Fantastic news. The country’s retail sector is motoring along at the impressive nationwide rate of 340,000 purchases an hour, the New Zealand Herald reports:
This screeching rate of Eftpos purchases - up 5 per cent on spending patterns last year - appeared to match the frantic and sometimes testy nature of our packed shopping malls yesterday.
Paymark electronic transactions company boss Simon Tong said there were more than a million purchases yesterday - a lift for retailers on the recession-hit 2008 Christmas.
Good news indeed, and presumably no one is happier to be experiencing it firsthand than the management at St Lukes, one of Auckland’s major retail megacomplexes, whose assistant manager Lexie Kirkconnell-Kawana, is quoted in the same report as saying the centre has been "ridiculously busy" for the past two weeks, with “more people … spending more money this year.”

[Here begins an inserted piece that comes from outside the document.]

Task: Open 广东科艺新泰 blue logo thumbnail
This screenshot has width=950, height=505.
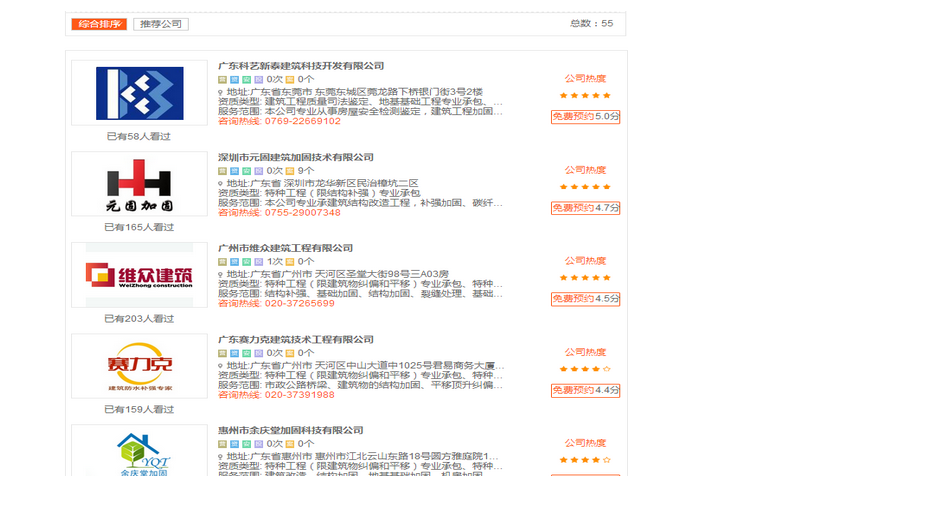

But wait. With only four days to go until Christmas, this morning’s edition of the same paper
also reports that the same retail sector
is in fact in the doldrums, with “parking spaces still available at the malls” and depressed retailers reporting “quieter-than-usual stores.”
Herald reporter Debrin Foxcroft even discovers that this year’s downturn has been most keenly felt at shopping centres such as Auckland’s own St Lukes, where, she reveals, the lack of shoppers “was bordering on the ridiculous” and those who did turn up were largely in the market for smaller-ticket items.
Obviously, we live in confusing economic times. Which may possibly explain why the country’s major daily newspaper feels it needs to offer its own consumers two rather different economic narratives for the price of one.
Comments
Christmas shopping.
Enjoy your Christmas shopping this year because it will be the last good one for a few years. The next phase in the global melt down starts next year. First sell all shares, pay off mortgage and invest in Government bonds. Then watch the NZ dollar go into cardiac arrest and hit 45 cents US, sometime in the next 18 months. With the extreme credit conditions arriving, the public's admiration for global warming will also disappear and any body still believing in the religion will be thought of as moronic green nutters. Merry Christmas to you all.
I believe it is called marketing spin
Asking the assistant manager at St Lukes how things are going is hardly going to give you a balanced report. She was hardly going to say 'its dead quiet' bearing in mind they are wanting to expand their massive footprint even further.
It dont take a rocket scientist to see that the shops are empty and everyone is trading down. The Warehouse is benefitting. One store that St Lukes doesnt have.